Ankes Bewertung 02 Sterne.png

Eigentlich war geplant gewesen, dass Vivian LaCrosse ihren Jugendfreund Charles Caverleigh ehelicht. Da der sich jedoch Hals über Kopf in eine andere verliebt hat und wie Vivian ihn dringend nahegelegt hatte, seinem Herzen folgen soll, war dieser nun auf dem Wege nach Gretna Green und Vivian damit konfrontiert, dass an Charles Stelle, nun sein älterer Bruder, Lucien, um ihre Hand anhält.

Für Lucien Caverleigh ist es ein Wink des Schicksals, dass sein ungestümer Bruder mit einer anderen auf und davon ist.

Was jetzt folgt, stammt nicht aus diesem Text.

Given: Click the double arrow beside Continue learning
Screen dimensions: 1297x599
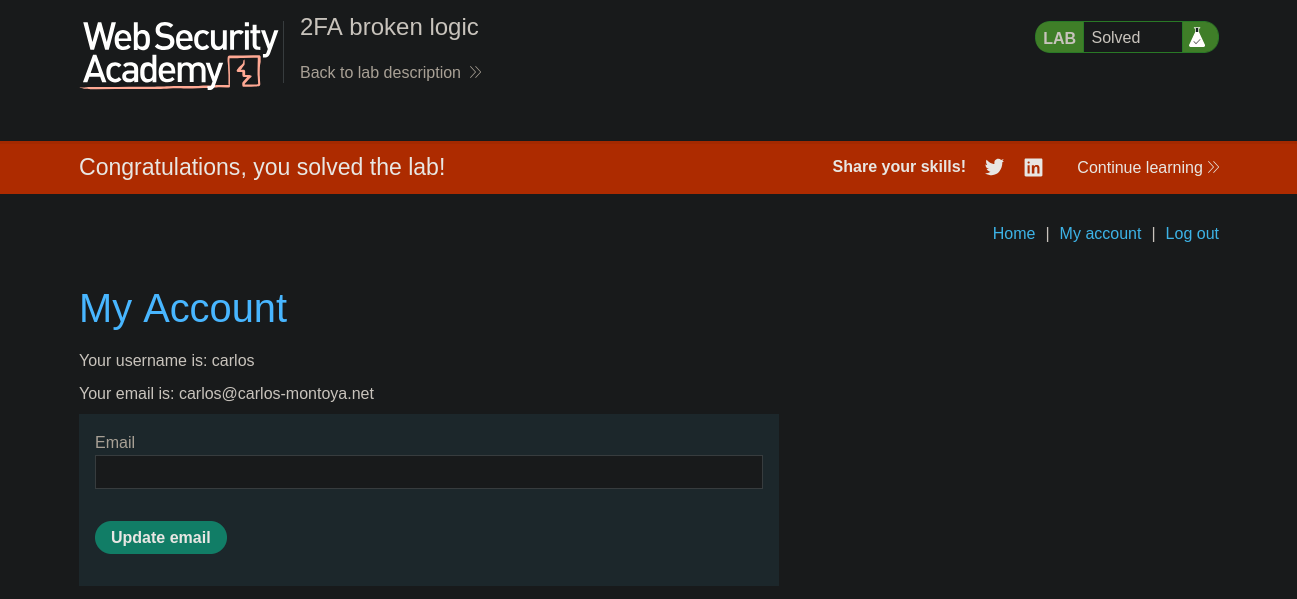Looking at the screenshot, I should point(1214,167).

Endlich kann er wagen das laut aussprechen, was schon so lange sein heimliches Begehr ist, die schöne Vivian zu umwerben und zu heiraten.

Während Vivian noch ganz perplex über die Entwicklung ist und sich einfach nicht erklären kann, was Lucien antreibt, macht sie dieser sich bereits an die Verführung des unkonventionellen Blaustrumpfes.

Der 1. Teil der "Ladies in Waiting"-Serie der Autorin Emma Wildes hat mir richtig gut gefallen, der 2. Teil war ebenfalls recht nett, aber so ganz glücklich war ich schon nicht mehr damit und dieser 3. Teil - nun, der drückt den recht guten Allgemeineindruck der Serie, doch leider erheblich.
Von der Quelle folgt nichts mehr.